The error of fundamentalism

After 1860 the theory of Evolution and Natural Selection was slowly verified, these theories provided persuasive alternatives to the fundamentalist theory of creation. In 1910, the Presbyterian Church (notably Calvinistic) in the USA adopted Biblical inspiration and the inerrancy of scripture as a result of this inspiration, as one of their essential articles of faith. As a statement this is not meaningful, especially to Christians who search the Bible for the underlying allegorical content. Inerrancy implies the scriptures must give exactly the same concept to all people in all times.

Worse still, when fundamentalism falls back onto strict legalistic definitions, it is not permissible to apply any independent alternative interpretations to the Bible. This has always been a problem; for instance in 2 Corinthians 3:6 St Paul states: (We are) …ministers of the new testament; not of the letter, but of the spirit: for the letter killeth, but the spirit giveth life. Thus the Bible, as it was finally compiled, contains an explicit warning against applying the “letter of the law” from religious texts, including all the previously written sections of the Bible.

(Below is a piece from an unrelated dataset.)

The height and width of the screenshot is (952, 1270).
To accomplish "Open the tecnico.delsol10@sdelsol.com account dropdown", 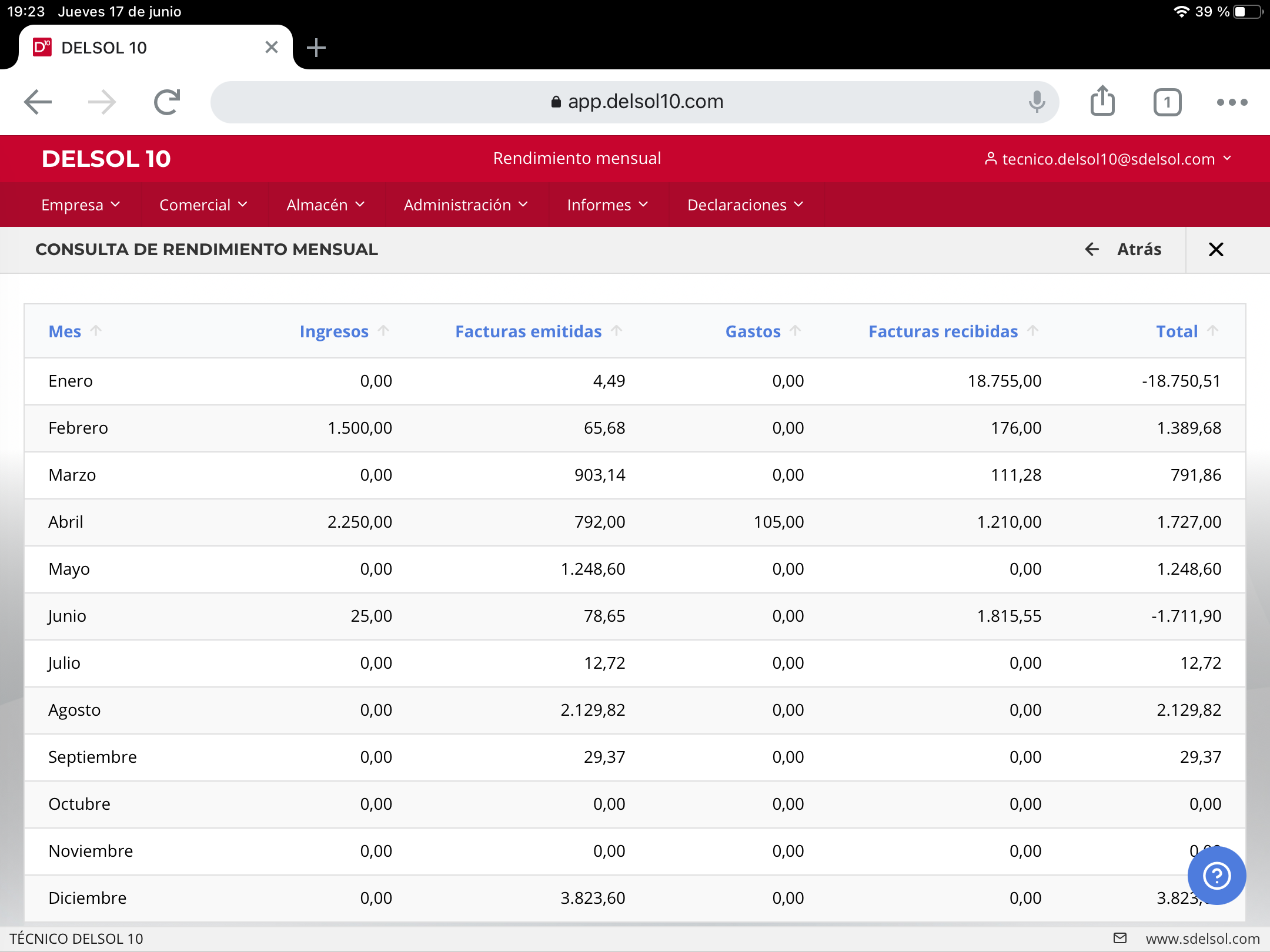I will pyautogui.click(x=1108, y=159).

The question we are addressing is: What, if anything, went wrong with religious thinking in the West? My answer is that Calvinistic fundamentalism fell back on relying on the Bible as a legal code and as a result personal meditation and reflection on spiritual or transcendent possibilities was opposed and discouraged.

To this day the idea of a transcendent source that might inspire the individual reader, poses a threat to the order and power structures of the modern churches and mosques. Personal revelation is discouraged. All this despite St Paul’s injunction to: work out your own salvation with fear and trembling. (Philippians 2:12). The churches prefer their members to believe what they are told and taught by the church. By contrast the bible claims that God wants seekers who discover spiritual transcendence for themselves. For example in Jeremiah 31:34 we read: “And they shall teach no more every man his neighbour, and every man his brother, saying, Know the LORD: for they shall all know me, from the least of them unto the greatest of them, saith the LORD:…” This passage is repeated again in the New Testament in Hebrews 8:11.

If you read the life of Jesus in the gospels, especially Luke’s gospel, you will find that Jesus constantly faced arguments about the interpretation of “the law” from the religious authorities i.e. the Scribes, Pharisees and Lawyers (remember that Jerusalem was governed by religious law at that time). The gospel texts state quite clearly it was the intention of these authorities to convict Jesus of heresy and have him executed. Jesus’ replies seem simple enough, but they had spiritual depth and therefore on a quite different wavelength to the objections of his opponents. This irritating simplicity cost him his life, but this is why he had come to earth. A hundred years ago Albert Schweitzer pointed out that while you can find an historical Jesus in the Bible, you really need to look for the resurrected Jesus as a spiritual (or transcendent) presence in the world today.

All this serves to illustrate the point of Depak Chopra in my first essay. “… Faiths promote their own agendas. They want followers who pose no doubts. They insist that their dogmas were handed down by God, even when history reveals that they were handed down by powerful clerics …”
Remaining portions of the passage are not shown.